(Reuters) - Discount retailer Gordmans Stores Inc GMAN.O could miss analysts' profit estimates for the first time since it went public in 2010 as slowing sales forced the company to cut its current-quarter outlook.
Shares of the company, which sells products at up to 60 percent below department store prices, fell 25 percent to $13.75, their lowest in six months.
Discount retailers, which offer lower prices to customers looking for a better bargain in a weak economy, are facing a crunch as full-price retailers also resort to a similar model.
"The company remains challenged to increase comparable-store sales as the target customer remains challenged by a difficult economy," analysts at Stifel Nicolaus headed by Richard Jaffe wrote in a client note.
The brokerage, however, kept its "buy" rating and a target price of $24 on the stock.
Gordmans said comparable store sales trends have slowed since Labor Day and third-quarter comparable sales through September 29, 2012 fell 2.1 percent.
The company expects to earn between 18 cents and 20 cents per share in the third quarter, down from its previous guidance of 24 to 26 cents.
It expects revenue to be between $142 million and $144 million, compared with its prior guidance of $145-$147 million.

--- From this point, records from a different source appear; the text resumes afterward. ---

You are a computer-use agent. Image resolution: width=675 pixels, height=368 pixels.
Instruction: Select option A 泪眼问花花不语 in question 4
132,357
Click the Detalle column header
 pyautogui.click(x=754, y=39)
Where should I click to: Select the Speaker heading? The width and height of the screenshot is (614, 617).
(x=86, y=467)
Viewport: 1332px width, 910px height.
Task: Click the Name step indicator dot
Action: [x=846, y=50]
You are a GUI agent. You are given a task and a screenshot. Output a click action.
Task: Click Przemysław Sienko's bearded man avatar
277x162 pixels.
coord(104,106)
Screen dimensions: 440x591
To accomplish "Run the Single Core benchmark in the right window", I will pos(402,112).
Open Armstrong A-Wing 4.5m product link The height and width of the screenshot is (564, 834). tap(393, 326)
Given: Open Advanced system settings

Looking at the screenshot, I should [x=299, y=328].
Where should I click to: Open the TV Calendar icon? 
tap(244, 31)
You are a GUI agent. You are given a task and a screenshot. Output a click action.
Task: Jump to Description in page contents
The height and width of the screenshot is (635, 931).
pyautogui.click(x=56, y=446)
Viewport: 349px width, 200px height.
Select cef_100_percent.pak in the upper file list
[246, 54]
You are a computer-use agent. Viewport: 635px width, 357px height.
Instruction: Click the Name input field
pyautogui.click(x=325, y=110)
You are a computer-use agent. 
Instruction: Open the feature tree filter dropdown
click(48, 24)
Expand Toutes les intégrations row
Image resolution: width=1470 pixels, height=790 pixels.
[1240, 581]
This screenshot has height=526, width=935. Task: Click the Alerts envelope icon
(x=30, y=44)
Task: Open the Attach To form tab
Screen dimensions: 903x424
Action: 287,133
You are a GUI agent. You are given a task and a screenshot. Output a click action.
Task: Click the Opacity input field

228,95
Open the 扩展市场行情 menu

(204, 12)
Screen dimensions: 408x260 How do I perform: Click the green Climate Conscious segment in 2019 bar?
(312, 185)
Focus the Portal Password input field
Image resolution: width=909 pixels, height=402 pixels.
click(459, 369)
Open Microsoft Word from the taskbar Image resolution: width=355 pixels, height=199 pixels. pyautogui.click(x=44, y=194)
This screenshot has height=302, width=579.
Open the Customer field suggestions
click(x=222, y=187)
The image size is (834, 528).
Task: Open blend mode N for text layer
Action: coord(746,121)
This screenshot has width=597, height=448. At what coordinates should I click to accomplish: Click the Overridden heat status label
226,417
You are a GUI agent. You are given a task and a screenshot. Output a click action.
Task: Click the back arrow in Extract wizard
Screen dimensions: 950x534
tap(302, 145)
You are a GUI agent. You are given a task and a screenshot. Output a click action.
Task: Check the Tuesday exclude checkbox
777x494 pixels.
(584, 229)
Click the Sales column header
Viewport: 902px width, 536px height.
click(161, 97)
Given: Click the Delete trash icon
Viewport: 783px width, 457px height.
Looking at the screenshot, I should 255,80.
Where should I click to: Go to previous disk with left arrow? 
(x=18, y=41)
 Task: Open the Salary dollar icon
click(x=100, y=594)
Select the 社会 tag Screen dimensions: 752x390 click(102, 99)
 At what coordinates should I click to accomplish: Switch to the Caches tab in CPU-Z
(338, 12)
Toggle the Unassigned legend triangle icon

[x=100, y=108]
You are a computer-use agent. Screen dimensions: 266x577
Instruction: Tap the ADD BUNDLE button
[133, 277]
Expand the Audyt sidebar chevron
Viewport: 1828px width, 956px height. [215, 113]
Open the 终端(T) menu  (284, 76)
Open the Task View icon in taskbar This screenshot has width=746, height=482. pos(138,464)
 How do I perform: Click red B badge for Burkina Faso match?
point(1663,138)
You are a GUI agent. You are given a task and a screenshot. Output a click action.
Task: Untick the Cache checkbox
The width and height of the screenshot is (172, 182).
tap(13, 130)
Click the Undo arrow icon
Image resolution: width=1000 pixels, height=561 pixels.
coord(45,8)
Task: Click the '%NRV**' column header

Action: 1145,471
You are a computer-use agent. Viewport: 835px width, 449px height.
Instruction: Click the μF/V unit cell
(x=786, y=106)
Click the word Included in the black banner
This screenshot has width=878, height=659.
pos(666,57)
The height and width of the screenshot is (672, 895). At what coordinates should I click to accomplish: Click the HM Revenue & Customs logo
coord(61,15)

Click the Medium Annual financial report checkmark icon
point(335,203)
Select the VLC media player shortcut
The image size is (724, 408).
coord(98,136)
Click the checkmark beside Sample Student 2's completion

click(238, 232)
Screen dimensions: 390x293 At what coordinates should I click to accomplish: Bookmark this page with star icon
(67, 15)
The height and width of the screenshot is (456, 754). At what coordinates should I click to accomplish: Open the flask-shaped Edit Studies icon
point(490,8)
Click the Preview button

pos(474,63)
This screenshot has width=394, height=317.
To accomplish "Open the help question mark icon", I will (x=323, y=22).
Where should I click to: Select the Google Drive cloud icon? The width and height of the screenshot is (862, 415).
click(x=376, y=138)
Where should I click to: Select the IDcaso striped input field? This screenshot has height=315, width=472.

Analysts on average had expected earnings of 26 cents per share on revenue of $146.6 for the current quarter, according to Thomson Reuters I/B/E/S.
The company also cut it forecast for the fourth quarter and expects a profit of 58 to 61 cents per share on revenue of $213-$215 million.
Analysts were expecting it to earn 64 cents per share on revenue of $217.8 million for the fourth quarter.
The stock was down 25 percent at $13.83 in morning trade, making it the top percentage loser on the Nasdaq on Monday.